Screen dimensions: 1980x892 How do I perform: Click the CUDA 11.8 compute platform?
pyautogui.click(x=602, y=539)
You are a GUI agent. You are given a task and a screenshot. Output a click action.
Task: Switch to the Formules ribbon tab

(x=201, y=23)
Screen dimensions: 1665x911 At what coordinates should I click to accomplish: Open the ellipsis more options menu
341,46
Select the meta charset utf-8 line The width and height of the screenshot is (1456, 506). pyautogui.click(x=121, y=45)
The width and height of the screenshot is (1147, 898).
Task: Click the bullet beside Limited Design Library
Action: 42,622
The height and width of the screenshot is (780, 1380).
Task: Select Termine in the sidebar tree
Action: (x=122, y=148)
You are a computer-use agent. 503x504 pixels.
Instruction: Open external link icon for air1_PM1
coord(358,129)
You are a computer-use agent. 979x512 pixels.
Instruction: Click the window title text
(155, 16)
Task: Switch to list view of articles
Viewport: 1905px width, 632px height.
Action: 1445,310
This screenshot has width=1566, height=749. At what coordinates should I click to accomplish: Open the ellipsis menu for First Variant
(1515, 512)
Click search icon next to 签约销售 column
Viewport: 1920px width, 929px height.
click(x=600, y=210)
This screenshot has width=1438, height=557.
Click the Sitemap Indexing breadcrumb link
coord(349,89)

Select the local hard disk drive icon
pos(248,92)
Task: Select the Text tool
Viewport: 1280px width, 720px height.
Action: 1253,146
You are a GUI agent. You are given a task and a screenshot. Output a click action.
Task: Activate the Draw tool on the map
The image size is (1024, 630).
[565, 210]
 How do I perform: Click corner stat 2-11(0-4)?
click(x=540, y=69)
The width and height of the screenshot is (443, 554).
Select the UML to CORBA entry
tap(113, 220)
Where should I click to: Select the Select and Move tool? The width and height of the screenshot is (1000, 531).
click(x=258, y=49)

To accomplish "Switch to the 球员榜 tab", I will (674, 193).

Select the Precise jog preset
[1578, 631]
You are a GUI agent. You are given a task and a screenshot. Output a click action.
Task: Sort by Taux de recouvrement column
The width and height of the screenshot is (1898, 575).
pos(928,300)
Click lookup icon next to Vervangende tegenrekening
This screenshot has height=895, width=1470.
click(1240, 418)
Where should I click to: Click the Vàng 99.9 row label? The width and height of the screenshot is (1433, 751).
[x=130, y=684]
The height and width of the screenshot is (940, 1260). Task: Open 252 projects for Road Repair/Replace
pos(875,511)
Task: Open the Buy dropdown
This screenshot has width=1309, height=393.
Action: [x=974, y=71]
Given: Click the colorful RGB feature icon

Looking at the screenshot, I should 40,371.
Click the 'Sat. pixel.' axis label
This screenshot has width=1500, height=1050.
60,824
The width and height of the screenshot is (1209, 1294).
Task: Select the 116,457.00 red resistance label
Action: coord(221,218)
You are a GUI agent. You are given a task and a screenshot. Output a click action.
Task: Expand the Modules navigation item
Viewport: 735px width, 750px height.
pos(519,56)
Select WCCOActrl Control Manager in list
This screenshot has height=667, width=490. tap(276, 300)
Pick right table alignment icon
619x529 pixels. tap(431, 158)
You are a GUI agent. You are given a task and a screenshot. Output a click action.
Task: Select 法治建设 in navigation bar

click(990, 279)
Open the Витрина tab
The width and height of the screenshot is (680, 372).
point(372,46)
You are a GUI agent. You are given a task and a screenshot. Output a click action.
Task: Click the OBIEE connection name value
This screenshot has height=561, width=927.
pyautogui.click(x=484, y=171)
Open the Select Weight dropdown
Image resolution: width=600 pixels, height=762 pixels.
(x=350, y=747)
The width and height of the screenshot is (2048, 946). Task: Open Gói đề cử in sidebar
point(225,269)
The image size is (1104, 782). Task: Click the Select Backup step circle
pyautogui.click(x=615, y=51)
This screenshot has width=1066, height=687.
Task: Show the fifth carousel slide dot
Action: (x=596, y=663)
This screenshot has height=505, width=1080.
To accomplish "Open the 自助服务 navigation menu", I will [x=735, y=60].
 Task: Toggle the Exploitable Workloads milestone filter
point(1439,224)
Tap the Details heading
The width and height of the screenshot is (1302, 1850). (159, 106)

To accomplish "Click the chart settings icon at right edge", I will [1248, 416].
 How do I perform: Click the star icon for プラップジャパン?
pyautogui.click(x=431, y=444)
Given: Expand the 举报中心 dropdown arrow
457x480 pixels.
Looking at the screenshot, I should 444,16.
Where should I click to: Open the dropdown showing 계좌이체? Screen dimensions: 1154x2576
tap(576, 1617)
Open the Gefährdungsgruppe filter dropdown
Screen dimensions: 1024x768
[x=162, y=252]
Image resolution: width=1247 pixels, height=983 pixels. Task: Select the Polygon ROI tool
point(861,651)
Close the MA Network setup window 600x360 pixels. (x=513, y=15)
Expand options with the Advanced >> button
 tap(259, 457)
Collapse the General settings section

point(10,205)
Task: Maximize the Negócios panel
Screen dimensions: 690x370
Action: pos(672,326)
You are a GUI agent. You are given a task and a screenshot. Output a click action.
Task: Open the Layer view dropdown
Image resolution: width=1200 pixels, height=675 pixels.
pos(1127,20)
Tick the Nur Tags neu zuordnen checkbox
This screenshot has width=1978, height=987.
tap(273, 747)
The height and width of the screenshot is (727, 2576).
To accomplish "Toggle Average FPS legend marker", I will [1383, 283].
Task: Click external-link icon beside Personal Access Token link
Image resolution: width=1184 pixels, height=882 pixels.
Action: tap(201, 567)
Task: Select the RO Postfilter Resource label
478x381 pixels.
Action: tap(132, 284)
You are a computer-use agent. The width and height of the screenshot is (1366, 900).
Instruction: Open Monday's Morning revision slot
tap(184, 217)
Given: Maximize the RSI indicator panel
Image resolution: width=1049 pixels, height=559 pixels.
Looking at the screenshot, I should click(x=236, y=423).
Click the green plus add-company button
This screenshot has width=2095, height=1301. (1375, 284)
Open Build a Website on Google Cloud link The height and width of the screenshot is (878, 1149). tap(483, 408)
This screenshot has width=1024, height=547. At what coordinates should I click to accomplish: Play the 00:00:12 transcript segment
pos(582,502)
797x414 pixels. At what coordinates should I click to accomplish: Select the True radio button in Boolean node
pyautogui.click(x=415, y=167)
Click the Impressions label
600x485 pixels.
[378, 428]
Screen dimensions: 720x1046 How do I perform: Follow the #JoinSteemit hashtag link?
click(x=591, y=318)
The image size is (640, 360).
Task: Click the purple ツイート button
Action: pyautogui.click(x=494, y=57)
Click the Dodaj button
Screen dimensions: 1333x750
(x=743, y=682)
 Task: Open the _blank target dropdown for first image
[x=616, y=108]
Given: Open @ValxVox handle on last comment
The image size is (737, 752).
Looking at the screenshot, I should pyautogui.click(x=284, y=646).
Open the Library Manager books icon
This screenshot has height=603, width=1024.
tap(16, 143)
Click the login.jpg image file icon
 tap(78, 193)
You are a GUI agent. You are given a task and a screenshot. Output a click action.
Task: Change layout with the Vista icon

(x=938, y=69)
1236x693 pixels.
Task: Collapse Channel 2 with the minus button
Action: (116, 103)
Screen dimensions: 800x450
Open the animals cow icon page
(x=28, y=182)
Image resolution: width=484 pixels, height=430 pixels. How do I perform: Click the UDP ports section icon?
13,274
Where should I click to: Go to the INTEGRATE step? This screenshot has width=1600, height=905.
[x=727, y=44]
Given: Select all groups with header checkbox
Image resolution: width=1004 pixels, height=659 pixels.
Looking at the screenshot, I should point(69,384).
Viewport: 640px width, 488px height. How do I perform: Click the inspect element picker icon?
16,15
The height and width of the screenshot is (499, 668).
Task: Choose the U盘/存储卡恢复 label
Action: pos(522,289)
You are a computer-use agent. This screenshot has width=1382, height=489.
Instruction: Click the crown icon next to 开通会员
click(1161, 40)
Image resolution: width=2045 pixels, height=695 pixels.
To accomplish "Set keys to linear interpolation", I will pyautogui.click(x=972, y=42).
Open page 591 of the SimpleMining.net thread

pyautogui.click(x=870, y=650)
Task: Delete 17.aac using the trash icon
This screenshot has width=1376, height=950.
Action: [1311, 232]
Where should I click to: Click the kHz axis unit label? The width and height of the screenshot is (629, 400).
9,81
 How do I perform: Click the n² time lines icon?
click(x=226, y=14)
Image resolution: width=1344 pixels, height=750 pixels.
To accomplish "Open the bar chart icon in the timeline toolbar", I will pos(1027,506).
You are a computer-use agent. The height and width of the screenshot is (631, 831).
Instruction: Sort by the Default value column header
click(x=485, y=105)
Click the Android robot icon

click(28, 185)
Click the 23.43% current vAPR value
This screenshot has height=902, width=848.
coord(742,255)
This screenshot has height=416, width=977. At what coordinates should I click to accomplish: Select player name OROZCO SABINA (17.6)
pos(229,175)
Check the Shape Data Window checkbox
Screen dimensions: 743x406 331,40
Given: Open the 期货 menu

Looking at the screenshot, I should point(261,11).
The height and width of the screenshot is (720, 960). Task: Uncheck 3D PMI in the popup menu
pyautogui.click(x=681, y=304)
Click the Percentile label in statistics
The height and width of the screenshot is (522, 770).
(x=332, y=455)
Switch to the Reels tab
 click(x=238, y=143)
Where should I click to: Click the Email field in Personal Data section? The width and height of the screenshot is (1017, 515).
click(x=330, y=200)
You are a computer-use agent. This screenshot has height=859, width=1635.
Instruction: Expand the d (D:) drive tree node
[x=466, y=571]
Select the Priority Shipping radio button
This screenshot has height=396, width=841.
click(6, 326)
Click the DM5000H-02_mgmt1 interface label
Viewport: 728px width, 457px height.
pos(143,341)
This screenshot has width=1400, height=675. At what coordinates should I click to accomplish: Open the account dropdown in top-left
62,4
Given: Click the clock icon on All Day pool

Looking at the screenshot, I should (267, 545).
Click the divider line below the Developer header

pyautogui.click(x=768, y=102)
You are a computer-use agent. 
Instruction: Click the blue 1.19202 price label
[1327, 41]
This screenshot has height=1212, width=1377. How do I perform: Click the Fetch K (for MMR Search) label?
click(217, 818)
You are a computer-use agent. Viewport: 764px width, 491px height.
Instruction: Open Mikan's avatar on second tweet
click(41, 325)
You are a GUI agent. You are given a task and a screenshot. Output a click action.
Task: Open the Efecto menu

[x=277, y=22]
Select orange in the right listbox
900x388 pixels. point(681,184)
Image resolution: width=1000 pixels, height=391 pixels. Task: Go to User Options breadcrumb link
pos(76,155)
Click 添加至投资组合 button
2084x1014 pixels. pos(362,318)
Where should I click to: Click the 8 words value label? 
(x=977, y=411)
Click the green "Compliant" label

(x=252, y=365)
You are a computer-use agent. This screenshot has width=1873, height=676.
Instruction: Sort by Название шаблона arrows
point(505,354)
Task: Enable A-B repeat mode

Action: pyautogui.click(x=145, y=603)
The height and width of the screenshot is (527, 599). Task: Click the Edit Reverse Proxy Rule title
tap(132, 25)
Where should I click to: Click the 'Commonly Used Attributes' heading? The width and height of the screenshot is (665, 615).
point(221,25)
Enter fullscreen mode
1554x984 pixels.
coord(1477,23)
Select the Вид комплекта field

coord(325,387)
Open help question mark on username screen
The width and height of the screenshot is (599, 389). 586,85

■ ■ ■

# [TASK BRIEF]
Filter the records above for the string "chart" and copy each matching line.

# [YOUR RESPONSE]
To accomplish "Click the chart settings icon at right edge", I will [1248, 416].
To accomplish "Open the bar chart icon in the timeline toolbar", I will pos(1027,506).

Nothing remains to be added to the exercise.